According to the Centers for Disease Control and Prevention (CDC) and the US Department of Agriculture Animal and Plant Health Inspection Service, the cause of a recent salmonella outbreak may be right in your own home. The likely source of the outbreak has been traced back to pet guinea pigs, according to Tuesday's announcement.
Nine people became sick with salmonella, and the cases were reported between July of 2015 and December of 2017. The strain of salmonella bacteria was traced to pet guinea pigs, though the individual salmonella cases were spread across eight different states. Four of seven patients that the CDC interviewed reported that they were in contact with guinea pigs within a week of experiencing their initial symptoms. Additionally, genome sequencing revealed that the strain of bacteria that caused the multistate outbreak was similar to bacteria that was collected from a sick person's pet.
Salmonella is a bacterial infection that can become a life-threatening illness in rare cases. Pet rodents can carry and transmit salmonella, though humans usually contract the infection by eating or drinking contaminated food or water.
One person affected by this latest outbreak was hospitalized, though there have been no deaths reported. People infected with salmonella experience symptoms that include diarrhea, fever, and abdominal cramps and the person infected will likely show signs of salmonella 12-72 hours after handling an infected guinea pig.
According to the CDC, if you have pet guinea pigs, you should take extra precautions to thoroughly wash your hands after you handle the guinea pigs or clean their cages.

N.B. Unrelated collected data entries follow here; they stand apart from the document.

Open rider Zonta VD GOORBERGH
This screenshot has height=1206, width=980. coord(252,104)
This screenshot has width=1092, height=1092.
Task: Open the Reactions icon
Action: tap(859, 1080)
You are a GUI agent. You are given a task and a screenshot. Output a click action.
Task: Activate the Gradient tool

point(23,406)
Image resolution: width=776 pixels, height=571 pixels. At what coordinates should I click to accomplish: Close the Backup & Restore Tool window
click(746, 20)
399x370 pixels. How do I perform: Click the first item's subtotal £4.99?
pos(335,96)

The CDC also stresses the importance of playing with the guinea pigs carefully so that you won't get bitten. Keep guinea pig food and water bowls out of kitchens where food is prepared. Tell your health care provider if you experience any of the symptoms after handling a guinea pig in order to ensure prompt treatment.

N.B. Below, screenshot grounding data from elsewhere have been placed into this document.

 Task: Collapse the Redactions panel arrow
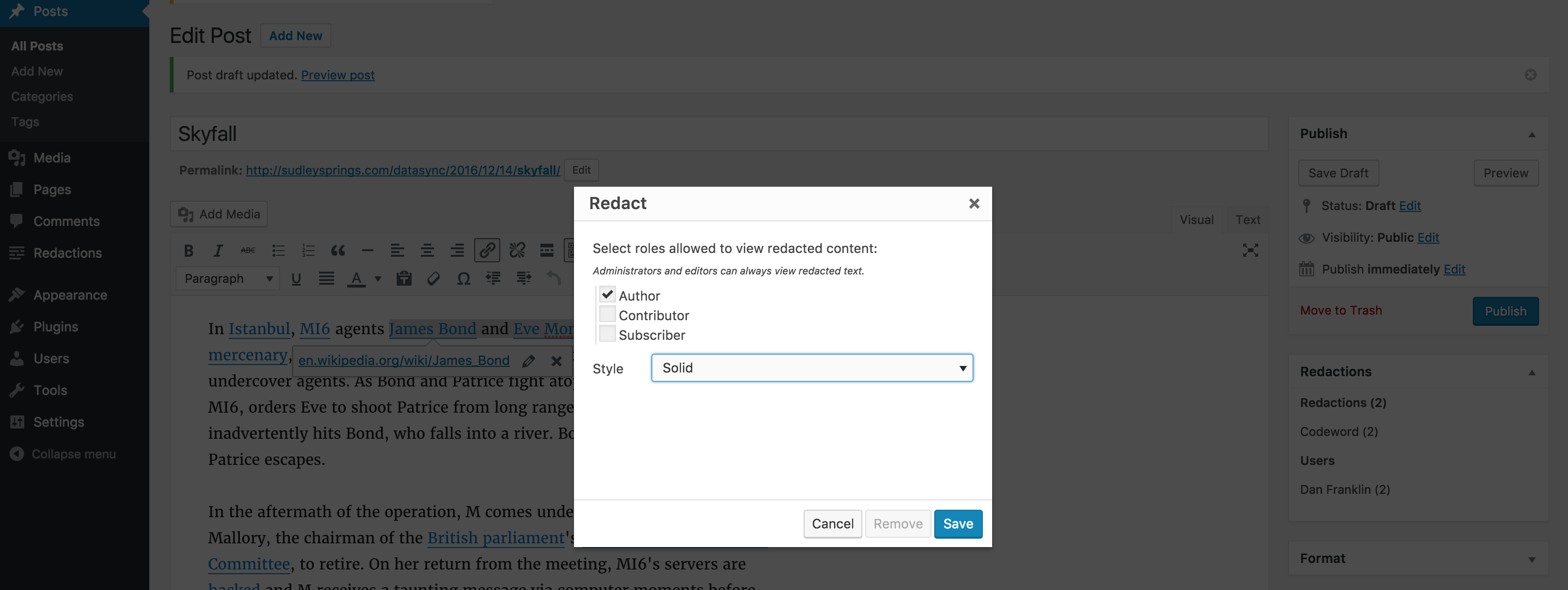[1532, 372]
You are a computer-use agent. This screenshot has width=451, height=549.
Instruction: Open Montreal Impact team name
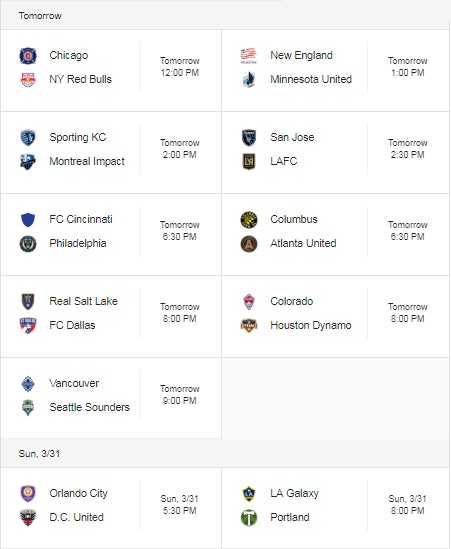coord(87,161)
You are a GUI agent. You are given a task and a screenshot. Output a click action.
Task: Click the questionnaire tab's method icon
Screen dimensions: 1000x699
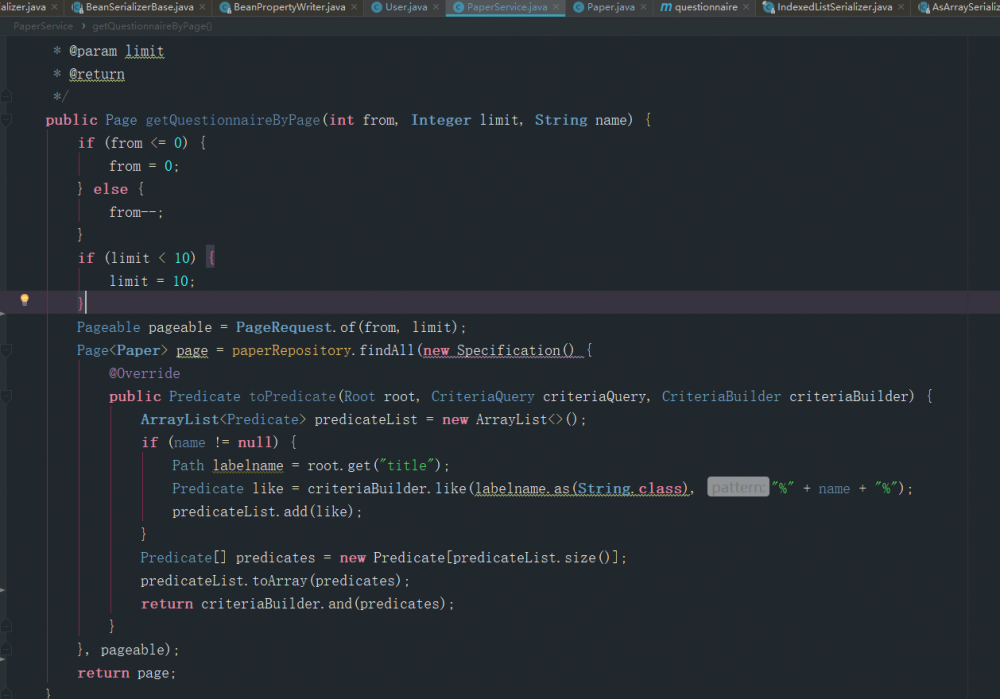[666, 7]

Guinea pigs can make great pets, but as with all pets, it's important to understand the diseases they can carry and take steps to protect yourself. Children, pregnant women, and elderly adults with weakened immune systems are at greater risk of becoming infected. Rodents should not be kept in places with children younger than five years old including classrooms, child care centers, or other facilities.
If you have to relinquish your pet, do not release them into the wild. Your local animal shelter, animal rescue, and even your local pet store will likely take in unwanted pet rodents to find them new homes.